Bloomberg is reporting that Apple is building up a team to develop an AR headset which will be fully vertically integrated from custom silicon all the way up to the apps and the services that run on the unit. If Apple is indeed working on an AR headset, I think that there is no way that the technology will be ready in 2019, and that the scale of the technical issues to be surmounted will keep ARKit firmly resident on the iPhone for the foreseeable future.
To be sure, I think it makes complete sense for Apple to explore this product area, but whether or not this will ever materialise into a real product is very uncertain. This is exactly what happened with project Titan, which was disbanded once Apple realized how difficult and financially damaging it would be for it to make and sell a vehicle.
I think that there is an argument to be made that AR has some potential to replace smartphones for consumers, but the technical challenges that need to be overcome are still huge. To make matters worse, there has not been that much progress made against these challenges since I first wrote about them in 2015.
- Size: to be adopted by consumers, the unit needs to be no more intrusive than a regular pair of spectacles. I also think that having a light head unit with the computing being executed on a pack that the consumer lugs around with him will not work. Everything needs to be in the glasses.
- Field of view: One of the biggest technical challenges of AR is to project the virtual world on top of the real world with a full field of view. This is proving to be a real challenge and almost every implementation to dated uses a huge bulky head unit that produces a letterboxed view of the virtual world. This is a user experience that in my opinion will not be acceptable to the consumer. This is the promise that Magic Leap has made but has yet to live up to.
- Artificial intelligence: to be really useful and fun, the virtual world will need to be aware of where the user is in the real world and of what he can see. This is essentially an AI problem which everyone is feverishly currently working on. At the launch of the iPhone 8, Apple demonstrated image recognition through the phone camera and Facebook has made some progress in this area. However, everyone, including Google, is very far from where they need to be to give a computer the contextual awareness that it needs to really make augmented reality work well for the consumer.
- Ecosystem: This is where the smaller companies and Magic Leap are going to fall over (if they haven’t already done so). Just like IoT, TVs, wearables and cars, AR is likely to be simply another medium by which to deliver Digital Life services to consumers. Consequently, users are going to want the Digital Life services they enjoy elsewhere to be present on the AR unit necessitating a good cross device offering as well as a vibrant third-party app community. Here, Apple probably has the best chance as its ecosystem on the iPhone remains the strongest currently available.
Note that these criteria do not apply to AR in the enterprise, as the nature and economics of the interaction of the user with the unit is completely different.

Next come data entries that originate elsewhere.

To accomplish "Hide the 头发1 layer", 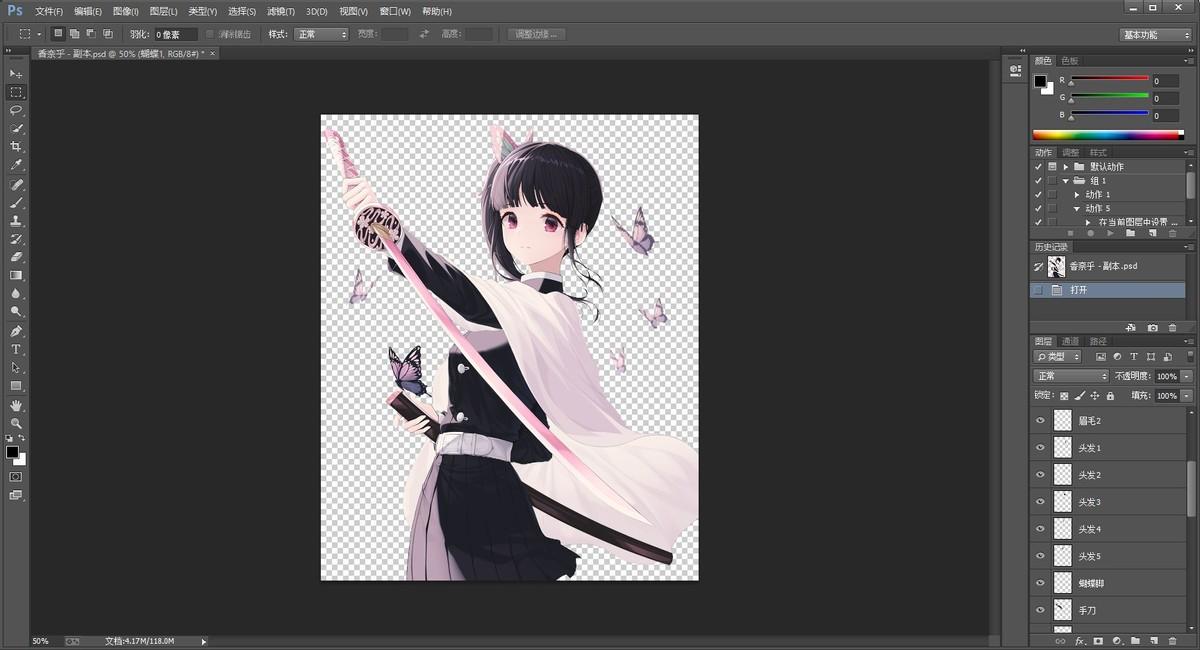I will click(x=1040, y=448).
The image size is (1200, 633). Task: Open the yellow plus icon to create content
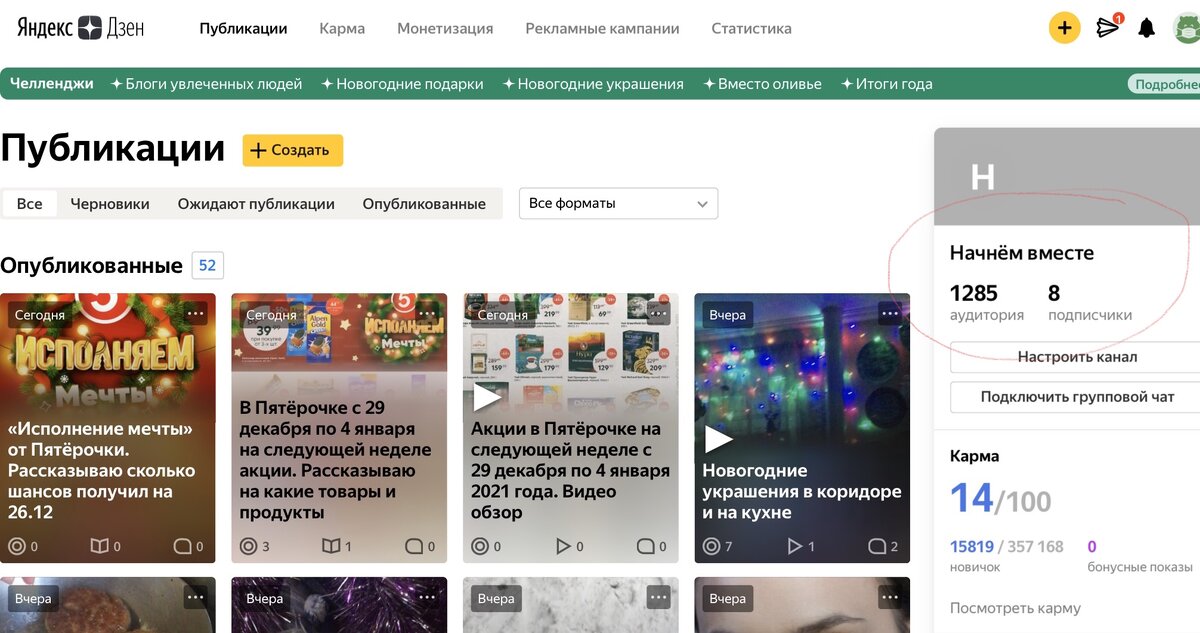tap(1064, 27)
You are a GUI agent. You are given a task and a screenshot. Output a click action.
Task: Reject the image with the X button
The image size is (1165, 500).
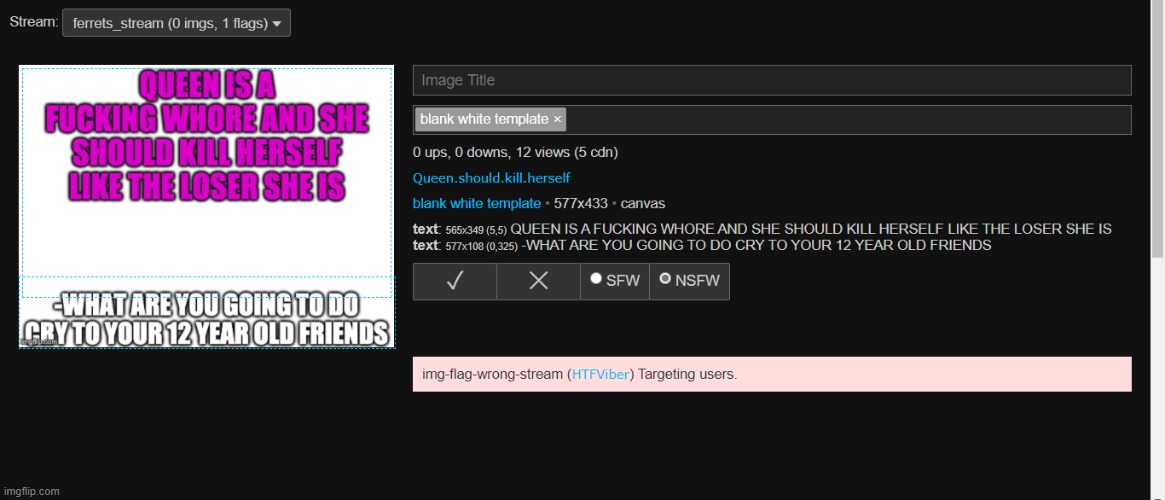pyautogui.click(x=538, y=281)
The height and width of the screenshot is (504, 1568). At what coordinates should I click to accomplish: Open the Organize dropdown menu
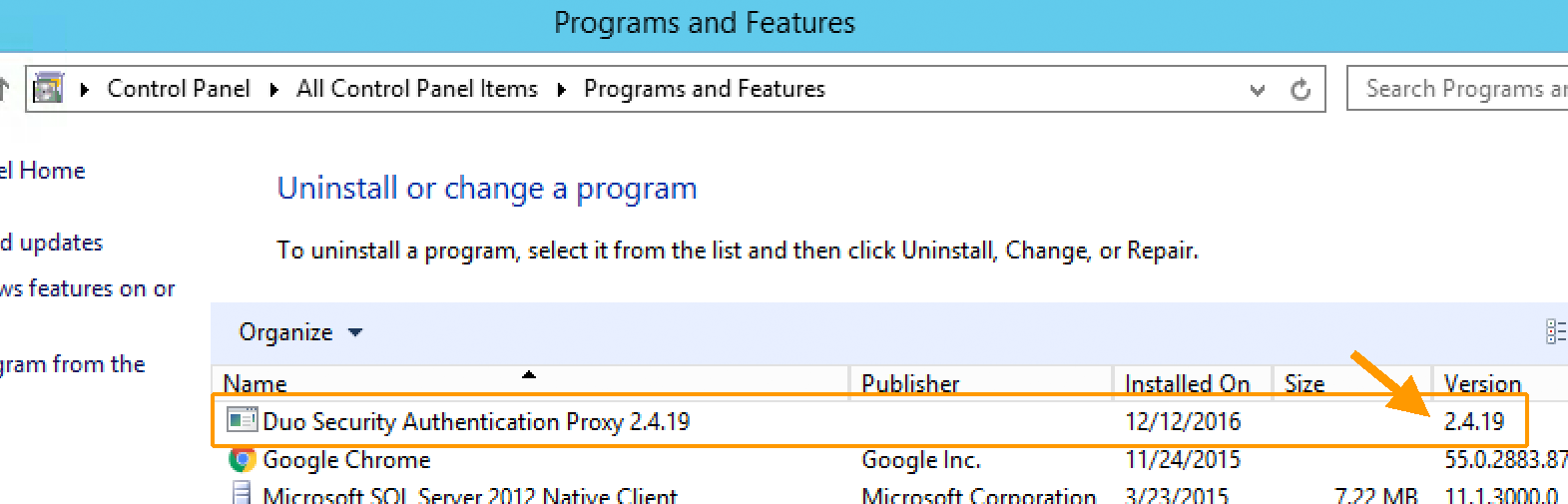click(x=299, y=332)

The net result is that while Apple is right to explore the possibilities of AR, I suspect that there is no concrete intention to launch a unit. I see this activity much like the vehicle or the television, which were experiments that failed to stand up to the scrutiny of market reality. AR is likely to remain a prisoner on the smartphone for the foreseeable future and not even Magic Leap looks capable of effecting a prison break any time soon.